When casting director John Papsidera commenced work on Christopher Nolan's "The Dark Knight" in 2006, he knew that filling the role of the Joker would be among his biggest challenges. After all, no less an actor than Jack Nicholson had played the part in Tim Burton's 1989 " Batman," an indelible portrayal that could scare away big-name and up-and-coming thespians alike. But considering Nolan's distinctive vision for the role, it quickly became clear to Papsidera that he was not looking for an actor who could reinterpret Nicholson.
"When we started to discuss the character, it was obvious that Chris saw it [different from] other versions of what we had seen with the Joker," Papsidera says. "There was a much darker, anarchist bent to him."
Charged with finding actors who can embody a director's concept for characters, casting directors contribute significantly -- though behind the scenes -- to the look and feel of a film. But regardless of what imprint they leave, the academy doesn't have a category to recognize them for their work, a fact that most casting directors don't really seem to notice.

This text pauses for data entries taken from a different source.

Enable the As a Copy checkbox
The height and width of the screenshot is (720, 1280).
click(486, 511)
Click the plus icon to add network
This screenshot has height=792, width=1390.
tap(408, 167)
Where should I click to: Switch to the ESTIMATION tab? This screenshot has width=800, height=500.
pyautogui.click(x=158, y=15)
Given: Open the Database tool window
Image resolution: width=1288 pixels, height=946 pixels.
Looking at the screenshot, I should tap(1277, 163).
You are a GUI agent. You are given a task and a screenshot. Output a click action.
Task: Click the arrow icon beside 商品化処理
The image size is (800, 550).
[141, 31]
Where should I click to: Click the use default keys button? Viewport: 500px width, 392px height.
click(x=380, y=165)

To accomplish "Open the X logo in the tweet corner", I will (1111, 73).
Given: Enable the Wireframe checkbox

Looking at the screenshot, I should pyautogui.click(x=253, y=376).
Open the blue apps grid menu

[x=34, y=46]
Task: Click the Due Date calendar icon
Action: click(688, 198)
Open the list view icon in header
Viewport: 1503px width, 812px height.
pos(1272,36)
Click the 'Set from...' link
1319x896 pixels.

"I have my little world that I live and work in, and I don't really think about much else," says Laray Mayfield, who was casting director on David Fincher's "The Curious Case of Benjamin Button." "When you get the opportunity to work with a director like David often, I don't think about whether somebody's going to give me an Academy Award or not."
Mayfield, a longtime collaborator with Fincher, chalks up the lack of a casting category to history. "There were certainly some talented casting directors from early on in the film business, but I think so much of it came from when they had contract players who were signed to studios," Mayfield says. "A lot of casting may have been put in place before [the film] actually got into the hands of casting directors. And I think there are still films that are like that."
Indeed, the level of control a casting director has on a project these days varies from film to film. Some do start out with stars attached to ensure financing and, more often than not, the director will be involved in all the major casting decisions on any big-budget film.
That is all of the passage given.